Molecular insights into the warming-induced alterations of water-extractable organic matter (WEOM) in soil: Depth-dependent responses in Arctic terrestrial ecosystem

Abstract

Arctic warming is accelerating at a rate approximately four times faster than the global average, exerting profound effects on soil organic matter and microbial activity, particularly in permafrost regions rich in soil carbon stocks. This study investigates the molecular composition of water-extractable organic matter (WEOM) in response to a 7-year period of warming via open-top chambers across different soil layers in a dry Arctic tundra ecosystem. We focused on elucidating the depth-dependent responses of WEOM to warming, emphasizing compositional shifts and proportional changes in WEOM constituents using ultra-high-resolution Fourier transform ion cyclotron resonance mass spectrometry (FT-ICR MS). Our results indicate that the organic layer exhibited minimal changes in soil properties and WEOM composition in response to warming. In contrast, the mineral layer demonstrated significant alterations with warming, including increased total dissolved nitrogen content, enhanced biological activity, and shifts in WEOM molecular composition.
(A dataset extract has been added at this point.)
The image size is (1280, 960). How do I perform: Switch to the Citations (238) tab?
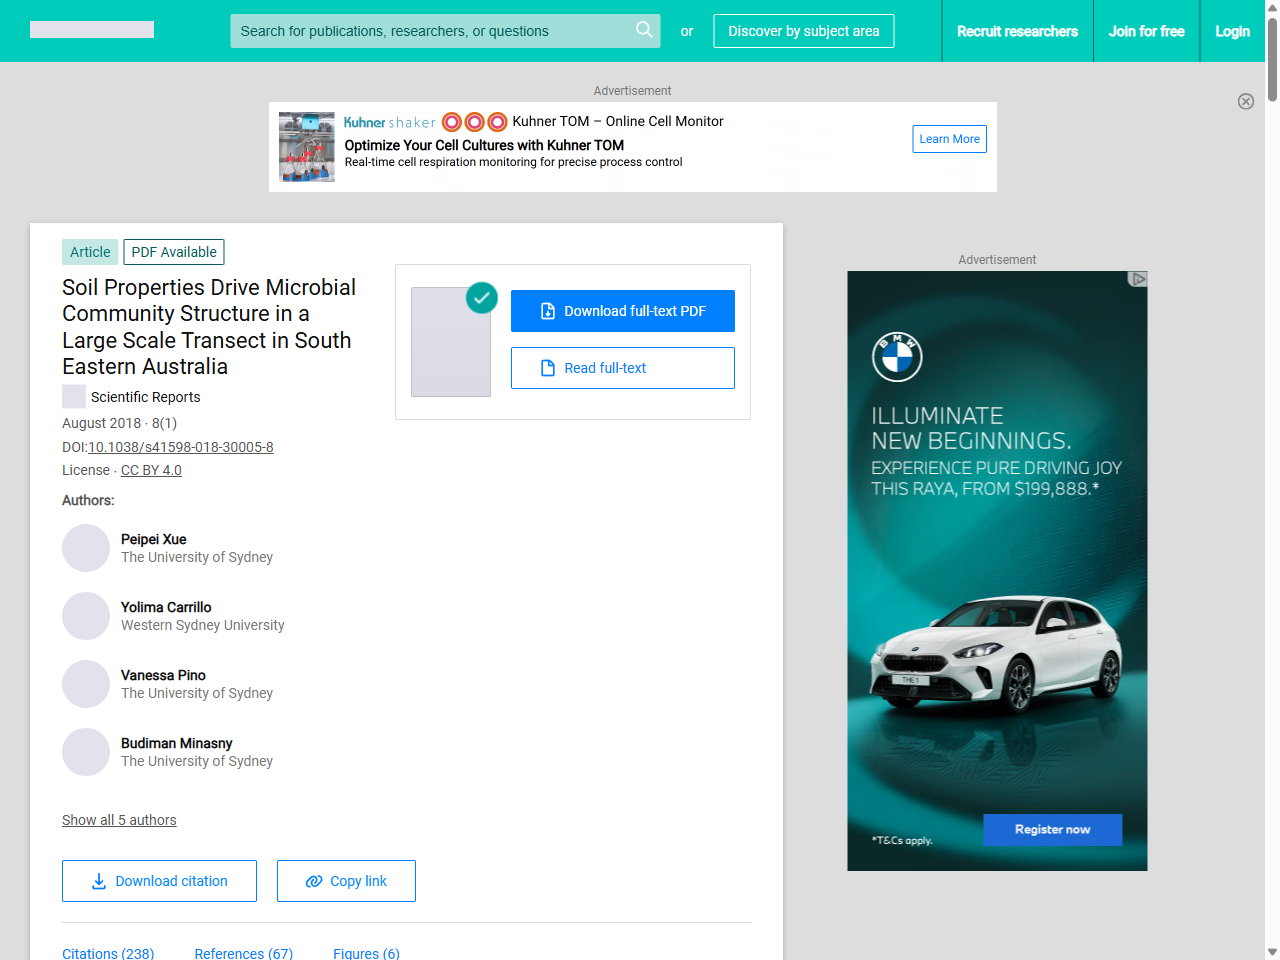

Particularly, the warming treatment led to an increase in the abundance of highly unsaturated and phenolic compounds (HUP) and peptidelike compounds in the mineral layer, reflecting enhanced microbial utilization of WEOM. This study underscores the critical importance of considering soil depth and layer when assessing the ecological impacts of climate warming, particularly in Arctic regions where microbial activities remain limited. These results suggest that warming-induced changes in the mineral layer may reflect stimulation of microbial communities by belowground processes, such as rhizosphere expansion or organic input from upper soil horizons, although these mechanisms remain to be directly confirmed. These results provide valuable insights into the mechanisms driving WEOM transformations under warming conditions, contributing to a more comprehensive understanding and prediction of biogeochemical processes occurring in a warming Arctic.